During their march, they stopped twice in the middle of the intersection of El Camino Real and Ravenswood and Menlo avenues for an extended period of time. Vehicles formed a line along El Camino Real, and some honked in annoyance.
Seth Donnelly, who teaches at Los Altos High School and has been involved with the Justice Vanguard and Tha Hood Squad, said that their protest was held in Menlo Park in an effort to establish a "culture of resistance" throughout the Peninsula, and to call specific attention to the Menlo Park Police Department and its policing practices with Black and Latinx people.
While the group's action to stop traffic at a critical intersection was somewhat spontaneous, he added, "Society itself needs to understand that it's not business as usual as long as business as usual is the murder of Black people and business as usual is the perpetuation of white supremacy. … We need to understand that society itself needs to be interrupted in its normal function."
Protesters carried signs bearing statements such as "Silence is violence," "No more Black death" and "No Justice No Peace" and shouted chants like "Same story every time / Being Black is not a crime."

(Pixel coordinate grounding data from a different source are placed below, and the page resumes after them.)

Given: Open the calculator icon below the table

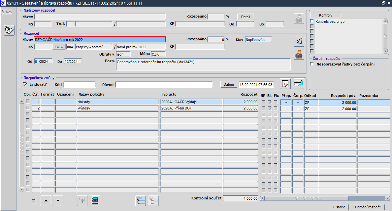Looking at the screenshot, I should (95, 201).
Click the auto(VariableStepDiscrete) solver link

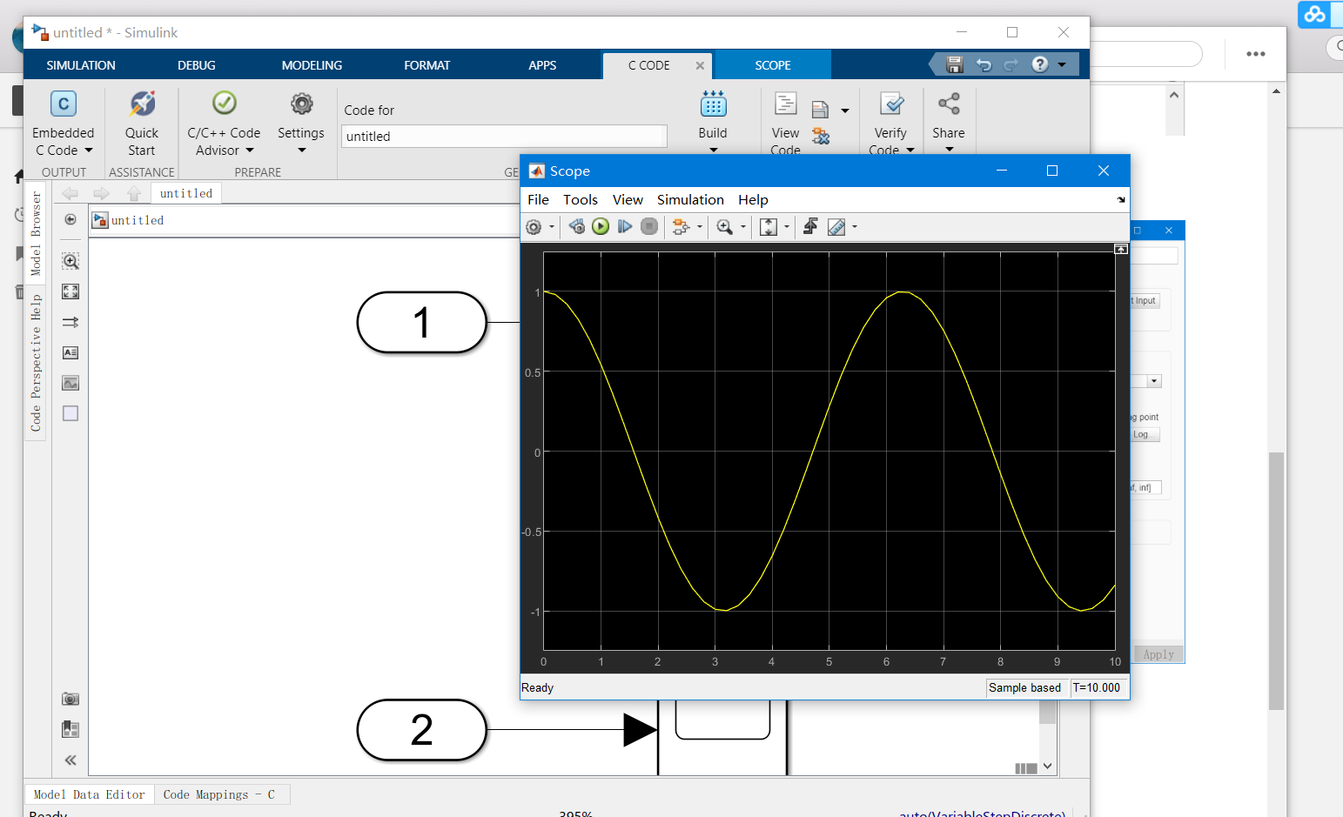(982, 813)
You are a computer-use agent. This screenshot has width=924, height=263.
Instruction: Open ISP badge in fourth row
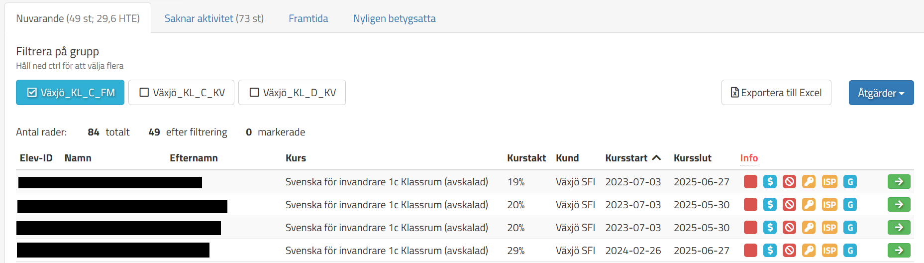829,251
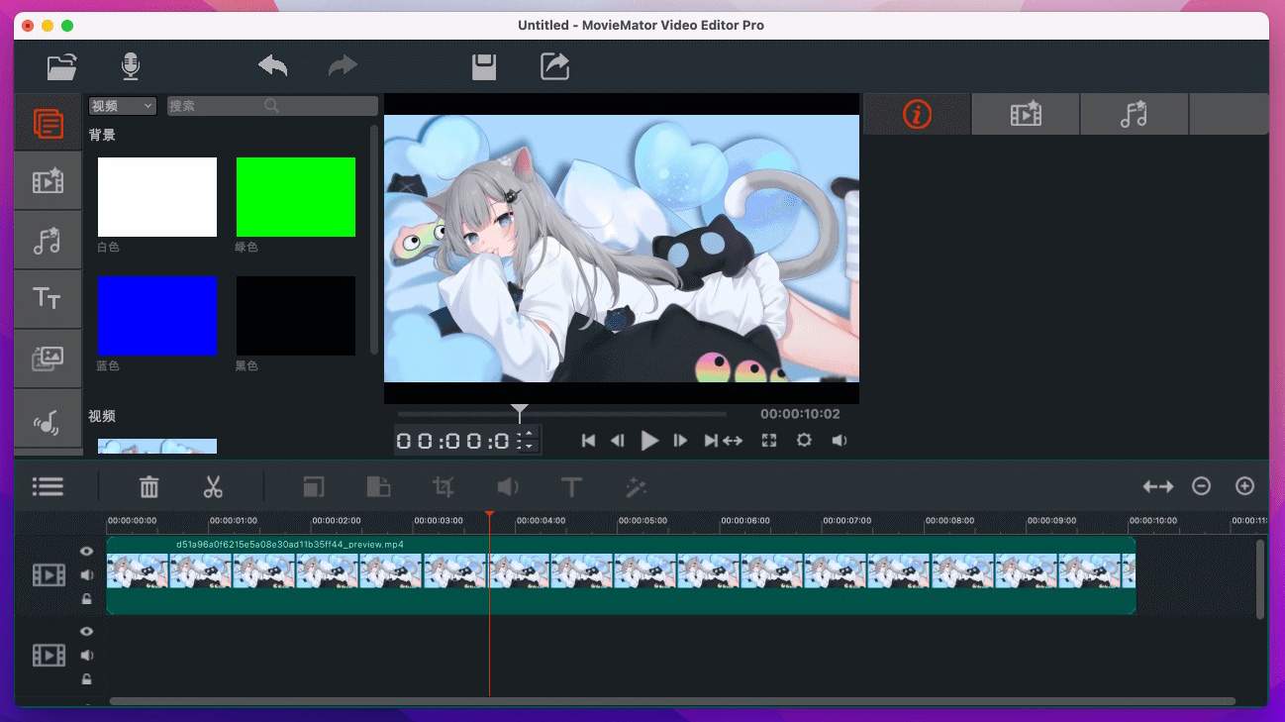Open the export share icon

click(554, 66)
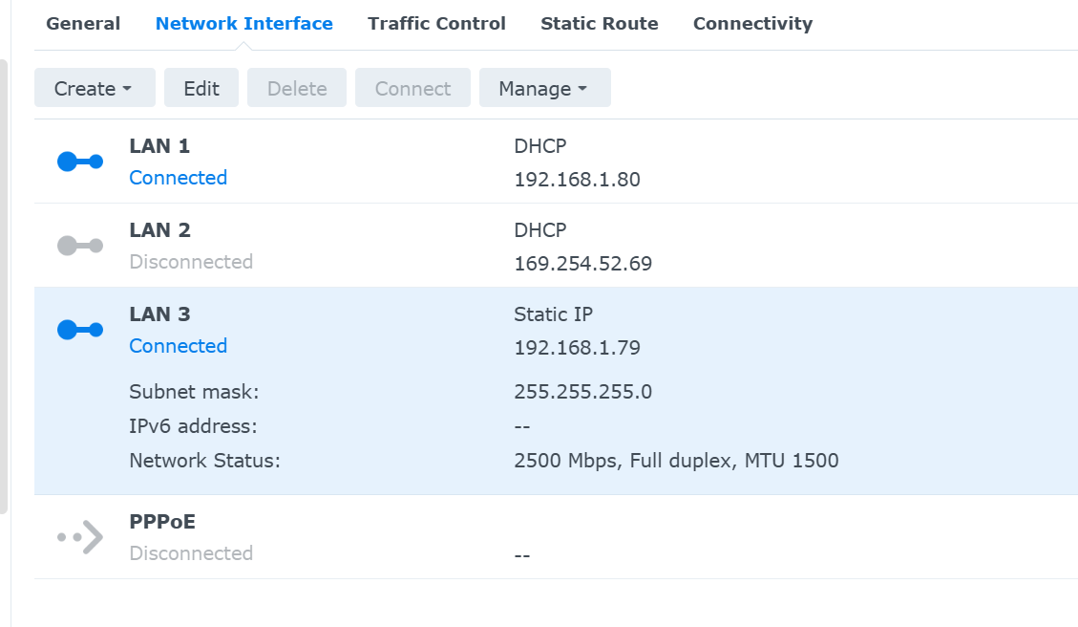Click the LAN 1 connected interface icon
The image size is (1078, 627).
pyautogui.click(x=80, y=162)
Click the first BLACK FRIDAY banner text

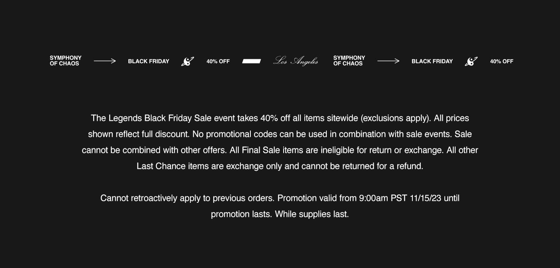click(x=149, y=61)
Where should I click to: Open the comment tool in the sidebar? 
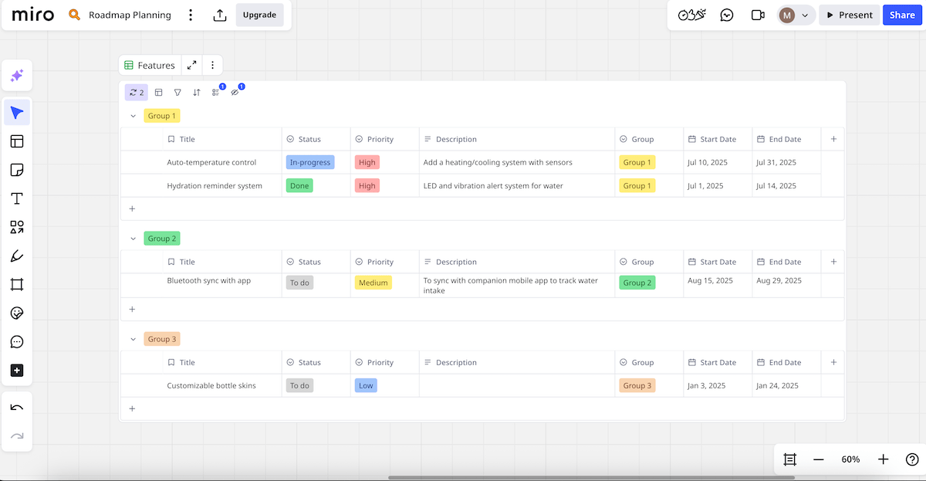click(17, 342)
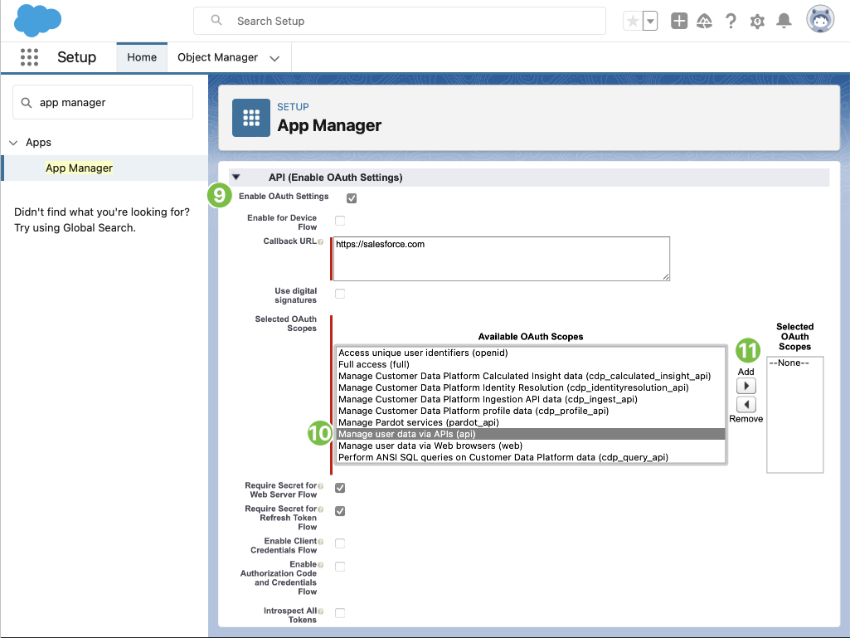The height and width of the screenshot is (638, 850).
Task: Open the global actions plus icon
Action: pyautogui.click(x=679, y=22)
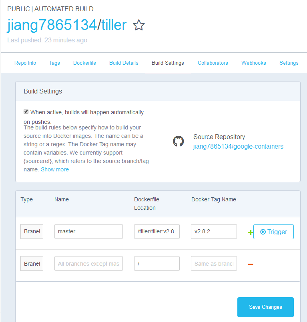This screenshot has width=307, height=322.
Task: Add a build rule with green plus
Action: pyautogui.click(x=251, y=232)
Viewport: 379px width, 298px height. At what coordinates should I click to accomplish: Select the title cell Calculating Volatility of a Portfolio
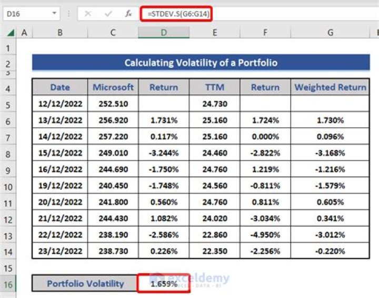point(201,63)
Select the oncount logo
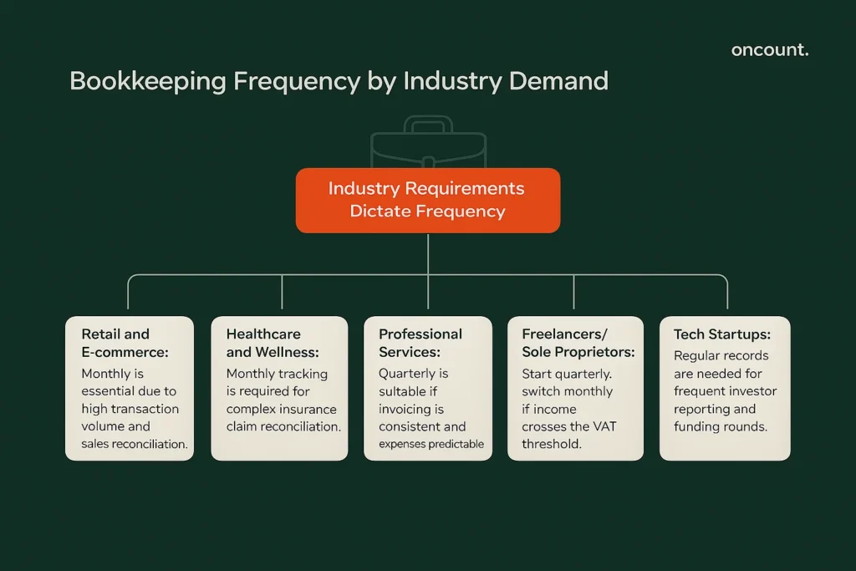This screenshot has height=571, width=856. pos(769,49)
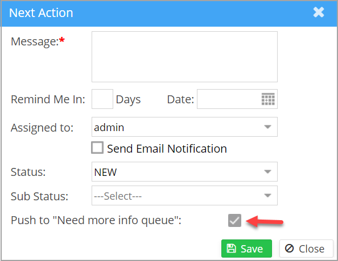
Task: Open the Sub Status ---Select--- combo box
Action: pyautogui.click(x=184, y=195)
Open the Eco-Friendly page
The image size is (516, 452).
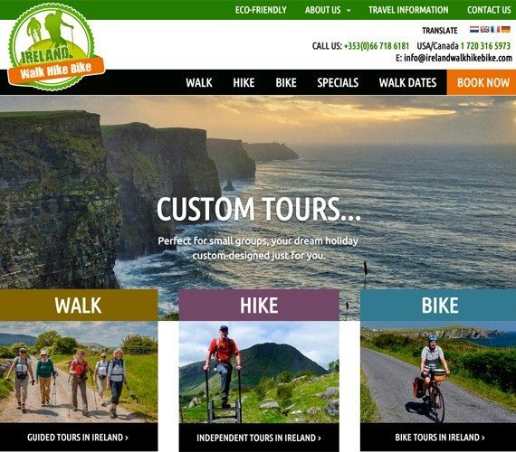coord(261,10)
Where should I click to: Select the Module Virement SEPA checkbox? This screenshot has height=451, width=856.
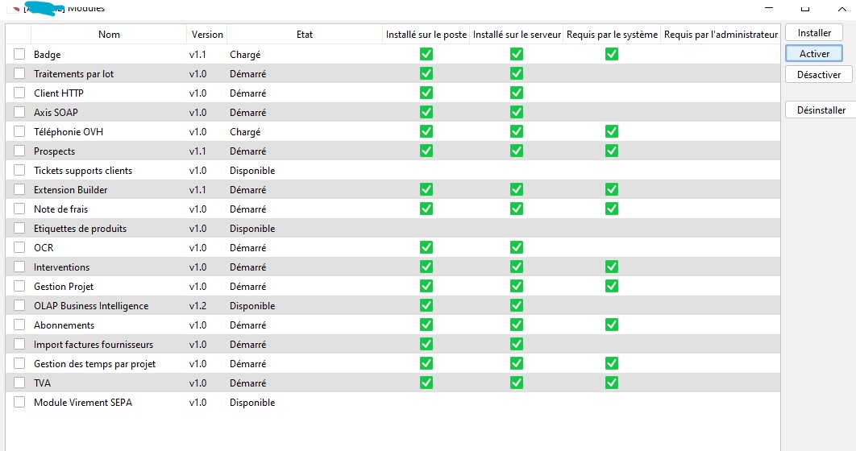pyautogui.click(x=19, y=402)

"It's a shame that this is happening over and over again," said protest organizer JT Faraji, a longtime critic of Menlo Park police and founder of Tha Hood Squad. "We have to do something about it."
He spoke about policing practices in Menlo Park, including the city's acceptance of funds from Facebook to pay for police services.
"It's only a matter of time before we have our own Breonna Taylor. It's only a matter of time before we have our own George Floyd," he said. "We can no longer assume, hope and pray the system will fix itself."
At the midpoint of the protests, attendees gathered at the rear of the Menlo Park police station and shouted "Quit your job," and "No good cops in a racist system."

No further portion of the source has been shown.